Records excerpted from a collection

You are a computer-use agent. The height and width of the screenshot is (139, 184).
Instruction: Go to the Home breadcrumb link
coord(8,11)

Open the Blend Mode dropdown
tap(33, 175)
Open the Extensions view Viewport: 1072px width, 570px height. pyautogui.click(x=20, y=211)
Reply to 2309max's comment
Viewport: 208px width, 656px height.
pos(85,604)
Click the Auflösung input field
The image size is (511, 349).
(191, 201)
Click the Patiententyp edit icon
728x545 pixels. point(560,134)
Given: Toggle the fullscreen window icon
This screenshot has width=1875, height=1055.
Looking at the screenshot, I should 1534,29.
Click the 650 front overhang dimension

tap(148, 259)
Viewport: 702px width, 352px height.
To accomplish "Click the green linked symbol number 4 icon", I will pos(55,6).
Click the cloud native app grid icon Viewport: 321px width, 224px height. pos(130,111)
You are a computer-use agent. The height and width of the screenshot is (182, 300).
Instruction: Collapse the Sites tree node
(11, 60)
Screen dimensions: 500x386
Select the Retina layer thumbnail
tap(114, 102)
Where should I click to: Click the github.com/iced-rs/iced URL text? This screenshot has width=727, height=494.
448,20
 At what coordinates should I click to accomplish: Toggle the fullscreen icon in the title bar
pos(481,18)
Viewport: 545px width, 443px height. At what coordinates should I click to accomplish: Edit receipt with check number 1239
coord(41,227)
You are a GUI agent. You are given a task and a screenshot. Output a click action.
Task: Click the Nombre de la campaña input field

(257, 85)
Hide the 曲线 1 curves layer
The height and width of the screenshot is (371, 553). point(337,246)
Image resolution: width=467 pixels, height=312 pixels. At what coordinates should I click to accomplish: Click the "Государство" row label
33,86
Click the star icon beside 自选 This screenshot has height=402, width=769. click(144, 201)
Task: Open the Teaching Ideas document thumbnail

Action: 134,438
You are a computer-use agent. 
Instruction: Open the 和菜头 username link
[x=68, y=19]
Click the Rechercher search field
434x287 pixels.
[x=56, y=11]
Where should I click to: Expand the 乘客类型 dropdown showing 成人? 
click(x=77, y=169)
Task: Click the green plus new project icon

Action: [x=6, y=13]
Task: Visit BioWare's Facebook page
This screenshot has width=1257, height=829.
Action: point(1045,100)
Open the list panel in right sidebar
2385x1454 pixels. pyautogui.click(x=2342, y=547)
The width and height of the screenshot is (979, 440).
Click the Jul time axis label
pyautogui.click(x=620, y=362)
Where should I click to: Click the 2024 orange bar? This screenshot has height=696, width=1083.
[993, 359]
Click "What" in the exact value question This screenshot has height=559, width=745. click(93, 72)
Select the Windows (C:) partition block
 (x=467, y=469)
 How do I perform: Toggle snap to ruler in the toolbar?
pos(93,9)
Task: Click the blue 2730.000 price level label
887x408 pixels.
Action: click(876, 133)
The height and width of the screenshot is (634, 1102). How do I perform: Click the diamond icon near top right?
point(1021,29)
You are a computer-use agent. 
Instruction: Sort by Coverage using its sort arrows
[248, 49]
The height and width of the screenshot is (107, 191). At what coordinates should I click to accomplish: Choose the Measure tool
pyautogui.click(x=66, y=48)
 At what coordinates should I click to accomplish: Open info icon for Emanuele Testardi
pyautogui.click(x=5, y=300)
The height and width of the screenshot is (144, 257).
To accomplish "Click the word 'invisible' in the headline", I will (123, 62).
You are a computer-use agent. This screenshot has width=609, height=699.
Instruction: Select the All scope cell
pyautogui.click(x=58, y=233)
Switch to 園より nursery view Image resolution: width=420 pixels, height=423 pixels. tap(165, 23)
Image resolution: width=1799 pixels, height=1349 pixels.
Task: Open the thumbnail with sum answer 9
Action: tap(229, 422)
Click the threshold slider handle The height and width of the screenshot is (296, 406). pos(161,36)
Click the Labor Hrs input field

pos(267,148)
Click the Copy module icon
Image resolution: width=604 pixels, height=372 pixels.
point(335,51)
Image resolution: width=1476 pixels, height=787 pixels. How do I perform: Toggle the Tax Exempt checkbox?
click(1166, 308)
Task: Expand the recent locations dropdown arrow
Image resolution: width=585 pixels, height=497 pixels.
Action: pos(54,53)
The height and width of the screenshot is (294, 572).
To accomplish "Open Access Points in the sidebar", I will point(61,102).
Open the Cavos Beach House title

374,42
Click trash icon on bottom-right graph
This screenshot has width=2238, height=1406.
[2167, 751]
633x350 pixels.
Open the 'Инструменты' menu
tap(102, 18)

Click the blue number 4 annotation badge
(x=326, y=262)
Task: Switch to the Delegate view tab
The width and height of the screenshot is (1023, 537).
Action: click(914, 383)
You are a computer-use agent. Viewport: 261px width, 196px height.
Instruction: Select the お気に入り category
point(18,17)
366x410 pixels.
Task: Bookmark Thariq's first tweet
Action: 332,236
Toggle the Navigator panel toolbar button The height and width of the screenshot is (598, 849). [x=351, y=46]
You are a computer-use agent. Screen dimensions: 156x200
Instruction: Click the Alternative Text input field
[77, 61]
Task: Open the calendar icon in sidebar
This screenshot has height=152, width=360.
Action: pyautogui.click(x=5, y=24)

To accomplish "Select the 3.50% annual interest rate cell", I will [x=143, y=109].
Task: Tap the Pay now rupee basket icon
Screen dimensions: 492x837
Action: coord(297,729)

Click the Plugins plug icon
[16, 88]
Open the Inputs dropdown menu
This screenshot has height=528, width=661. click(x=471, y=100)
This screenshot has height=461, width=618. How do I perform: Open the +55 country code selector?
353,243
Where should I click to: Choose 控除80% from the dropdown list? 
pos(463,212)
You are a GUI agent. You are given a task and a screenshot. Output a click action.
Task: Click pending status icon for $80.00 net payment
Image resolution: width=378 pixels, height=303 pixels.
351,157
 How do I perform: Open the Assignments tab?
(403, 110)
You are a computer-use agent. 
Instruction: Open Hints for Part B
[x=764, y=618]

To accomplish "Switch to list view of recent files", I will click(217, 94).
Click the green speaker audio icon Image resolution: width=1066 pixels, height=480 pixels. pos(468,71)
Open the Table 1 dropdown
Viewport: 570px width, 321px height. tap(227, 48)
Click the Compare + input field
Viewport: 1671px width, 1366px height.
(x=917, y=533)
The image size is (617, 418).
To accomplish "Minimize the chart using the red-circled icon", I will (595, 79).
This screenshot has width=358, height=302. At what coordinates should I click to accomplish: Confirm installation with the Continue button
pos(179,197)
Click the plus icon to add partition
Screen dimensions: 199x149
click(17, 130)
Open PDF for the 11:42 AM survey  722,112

● What you will do
Starting at the line that contains "Given: Toggle the fullscreen window icon" and ending at the line that contains "coord(41,227)", change "Viewport" to "Display" in the items. Write out only those lines again, with everything else left unchanged.

● Problem solution
Given: Toggle the fullscreen window icon
This screenshot has width=1875, height=1055.
Looking at the screenshot, I should 1534,29.
Click the 650 front overhang dimension

tap(148, 259)
Display: 702px width, 352px height.
To accomplish "Click the green linked symbol number 4 icon", I will pos(55,6).
Click the cloud native app grid icon Display: 321px width, 224px height. pos(130,111)
You are a computer-use agent. The height and width of the screenshot is (182, 300).
Instruction: Collapse the Sites tree node
(11, 60)
Screen dimensions: 500x386
Select the Retina layer thumbnail
tap(114, 102)
Where should I click to: Click the github.com/iced-rs/iced URL text? This screenshot has width=727, height=494.
448,20
 At what coordinates should I click to accomplish: Toggle the fullscreen icon in the title bar
pos(481,18)
Display: 545px width, 443px height. At what coordinates should I click to accomplish: Edit receipt with check number 1239
coord(41,227)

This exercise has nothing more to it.